- Ricardo Mayorga frente al más
temible rival
Edgard Tijerino M. [email protected]
Pese a mis 32 años en esto de la crónica deportiva, y al hecho de haber cubierto más de 60 peleas de Campeonatos Mundiales, confieso que no he vivido lo suficiente para entender por qué en la primera pelea de Ricardo Mayorga, después de haberse coronado titular de peso welter de la Asociación Mundial de Boxeo (AMB), se ha decidido lanzarlo a las brasas, colocándolo frente al invicto, crecido y temido, Vernon Forrest.
Recuerdo cuando en 1982 escribí aquella nota ¿Por qué Pryor?, si Alexis Arguello tenía otros caminos menos riesgosos mientras se establecía en las 140 libras… En esos momentos, el más difícil adversario imaginable para “El Flaco”, era el verdugo de Kid Pambelé.
Hoy, 20 años después, Forrest, dos veces vencedor indiscutible del fenomenal Shane Mosley, aparece en pantalla como una especie de boxeador prohibido, y retarlo, supone una tarea tan titánica, como la de Teseo en el Laberinto de Dédalo, fajándose con el Minotauro.
Sigo confundido: ¿por qué Forrest?
No podemos dudar sobre la astucia, experiencia y manejo de los hilos y las posibilidades de diferentes púgiles por parte de Don King, pero la forma que el boxeo se ha adormecido, le ha quitado impulso y lo ha obligado a maniobras imprevistas.
Siendo Mayorga un púgil en construcción, y manejado por Carl King, no entiendo por qué empujarlo hacia el “Lobo Feroz”, si podía detenerse un poco con la Caperucita y su Abuelita acumulando dinero, mejorando su currículum y terminando de establecerse.
¿Cómo explicar esta decisión, con King tratando de cuidar lo que invirtió en conseguir el contrato de Mayorga, para que lo manejara su hijo?

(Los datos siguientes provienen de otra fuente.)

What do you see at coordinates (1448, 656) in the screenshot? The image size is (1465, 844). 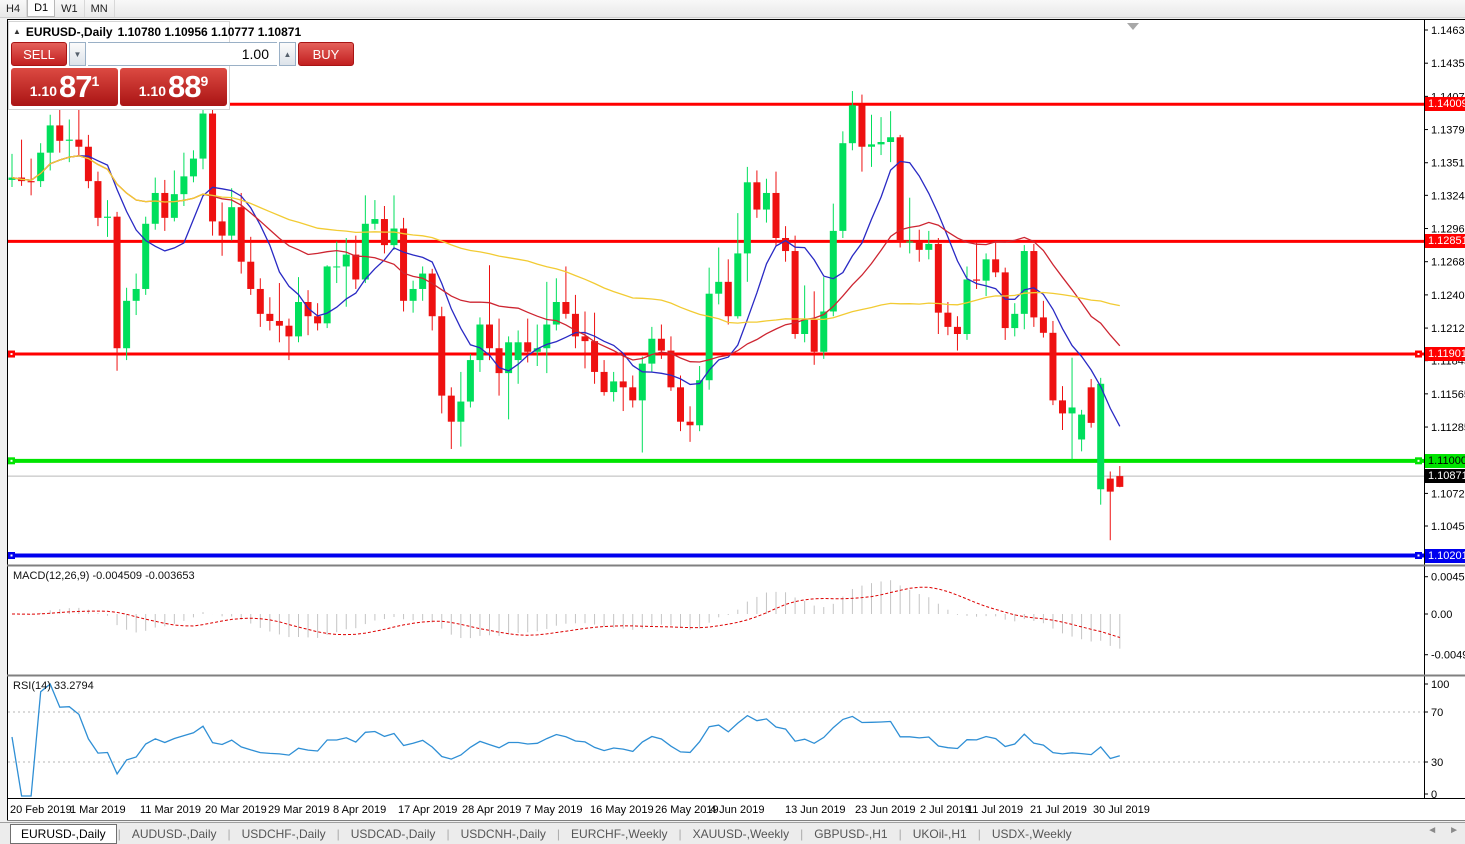 I see `macd-axis-tick-label: -0.00494` at bounding box center [1448, 656].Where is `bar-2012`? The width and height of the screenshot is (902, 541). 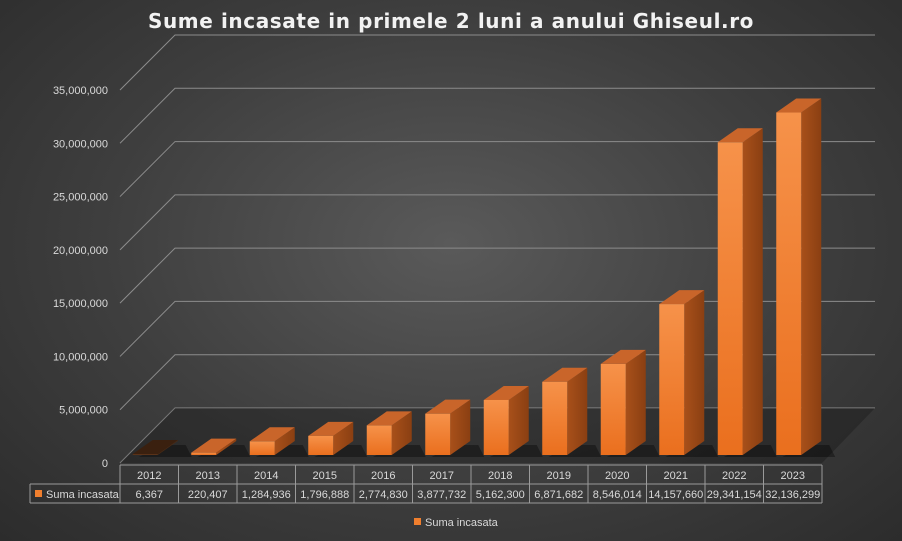 bar-2012 is located at coordinates (162, 448).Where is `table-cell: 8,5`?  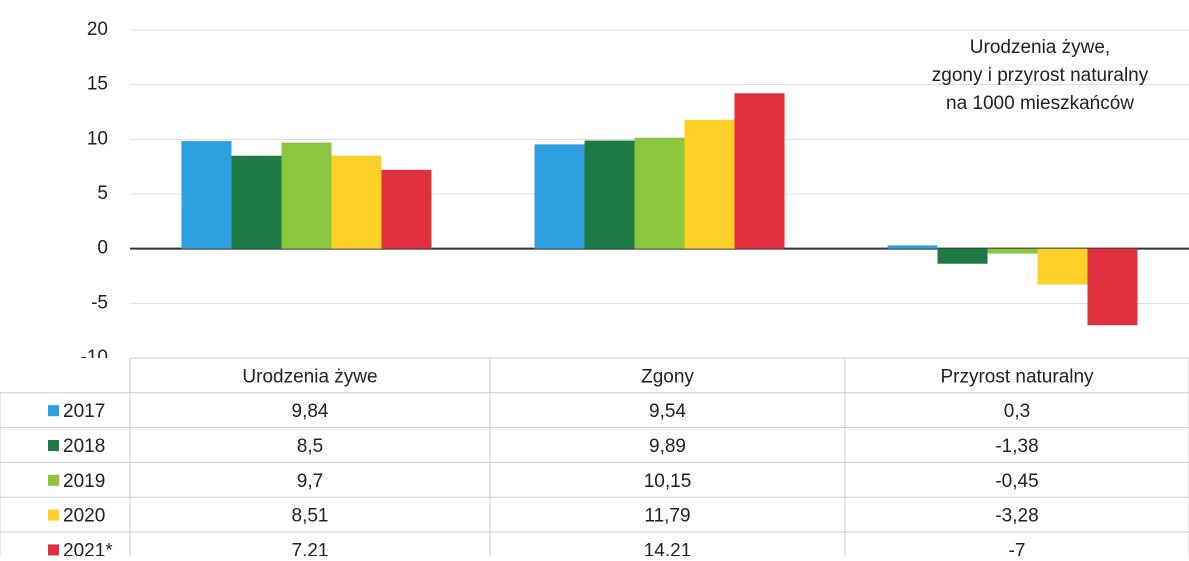
table-cell: 8,5 is located at coordinates (310, 446).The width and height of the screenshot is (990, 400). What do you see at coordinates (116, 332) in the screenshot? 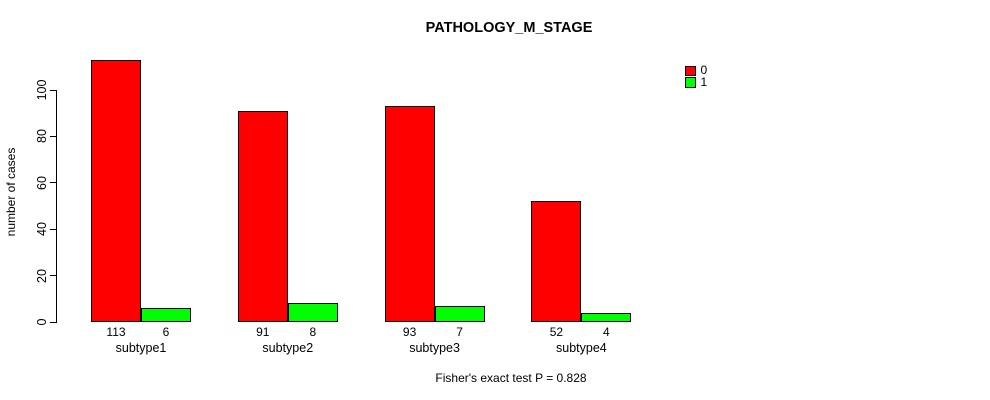
I see `bar-value-label: 113` at bounding box center [116, 332].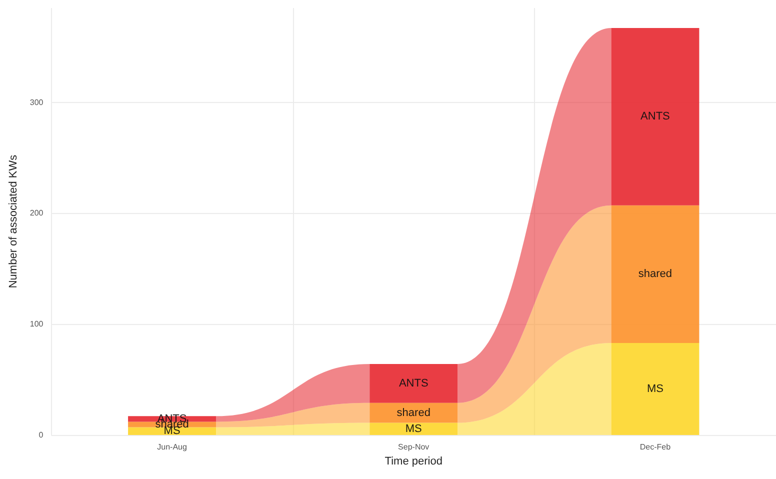 This screenshot has height=479, width=776. Describe the element at coordinates (414, 428) in the screenshot. I see `series-label: MS` at that location.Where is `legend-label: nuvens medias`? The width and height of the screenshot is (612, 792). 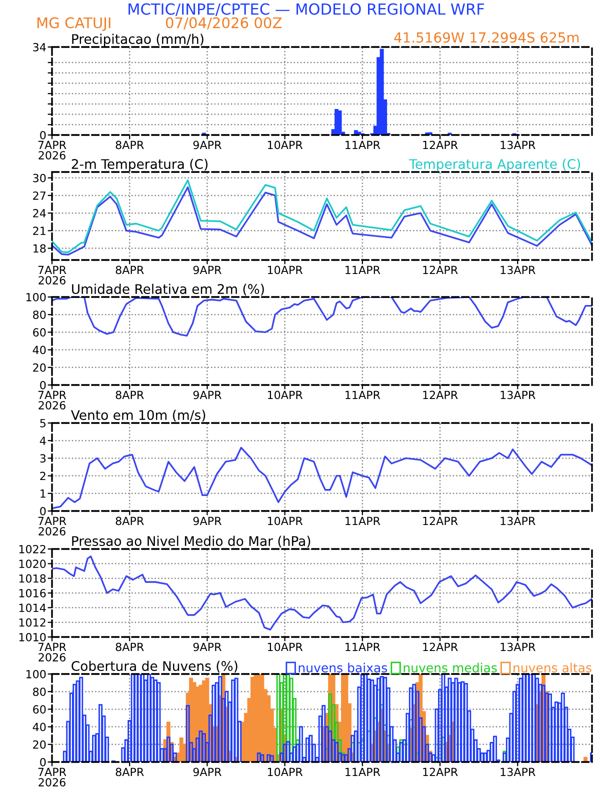
legend-label: nuvens medias is located at coordinates (450, 667).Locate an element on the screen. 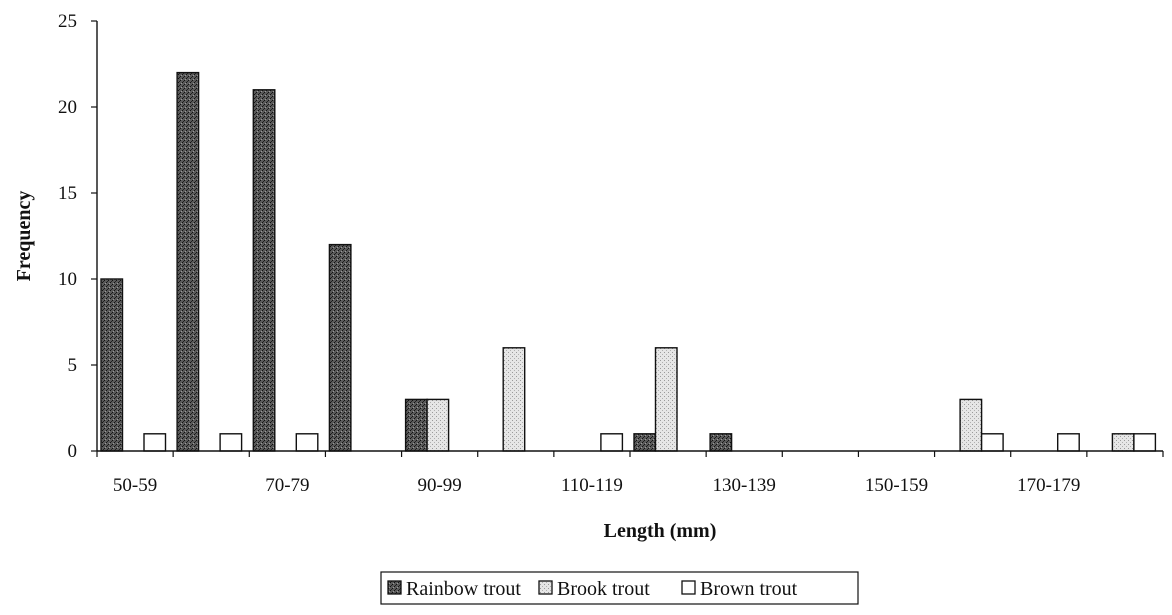  y-tick-label-5: 5 is located at coordinates (73, 366).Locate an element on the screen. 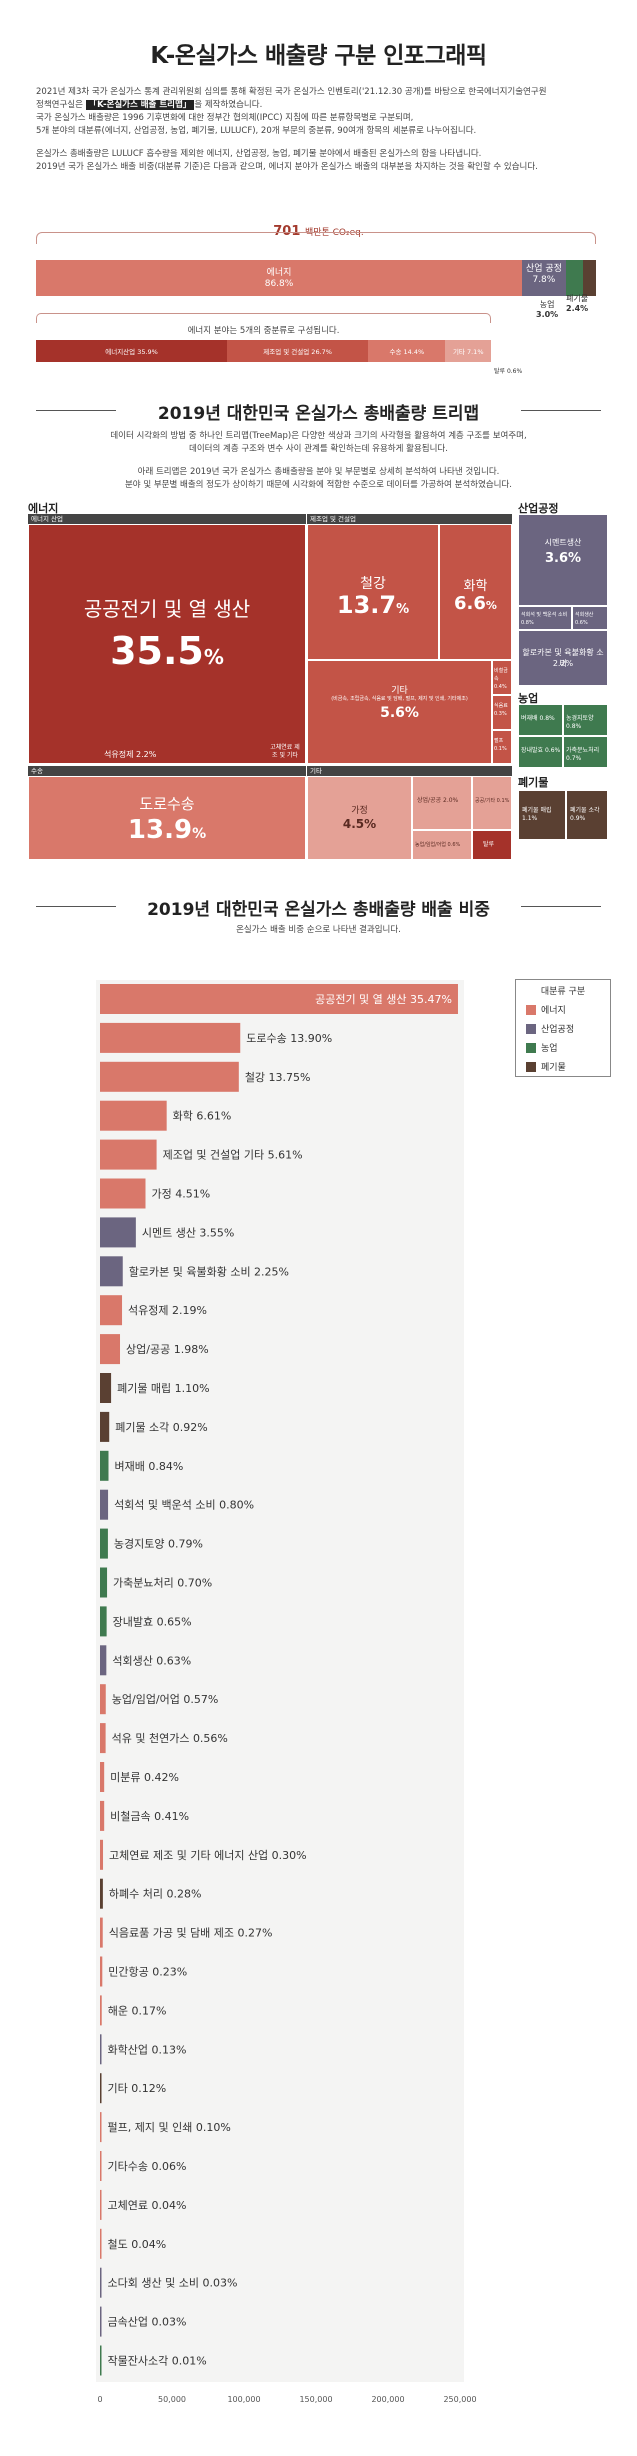  sector-energy: 에너지 86.8% is located at coordinates (280, 278).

Cierto, Mayorga es bravo, audaz, capaz de abordar el Titanic a pocos metros de la montaña de hielo, dueño de una furia incontrolable y con un par de manos pesadas, pero los recursos boxísticos de Forrest, su hábil aplicación de variantes, la excelente utilización de su alcance y su movilidad, esa facilidad para el contragolpe y las descargas precisas desde diferentes ángulos, nos indican que puede torear el peligro como lo hacían Manolete o El Córdobes.
No existe, en la valoración de los expertos, un mejor peleador en el casillero welter que Vernon Forrest, y aparentemente, Mayorga necesita más herramientas que su capacidad de agresión, para poder escapar a la telaraña que Forrest puede tejer a su alrededor.
Héctor Pérez es un hombre que sabe mucho de boxeo y confía en el punch de Mayorga, en la búsqueda de un resultado inesperado… Hay muchas historias en las que el tolete, elimina la destreza, pero es una apuesta muy riesgosa.
George Foreman tenía el poder para convertir en astillas la cabeza y las costillas de Mohamed Alí, así como Mike Tyson daba la impresión de poder destrozar a un Evander Holyfield inspirado y cerebral aquella noche del mes de noviembre de 1996 en Las Vegas… En ambos casos, los arquitectos se impusieron, y Forrest es de esa línea de boxeo.
Bueno, a esta altura, la suerte está echada y Mayorga no tiene otra alternativa que cruzar el Rubicón.
Aún viéndolo ganar con una fiera y destructiva combinación de golpes, me seguiré preguntando: ¿por qué Forrest?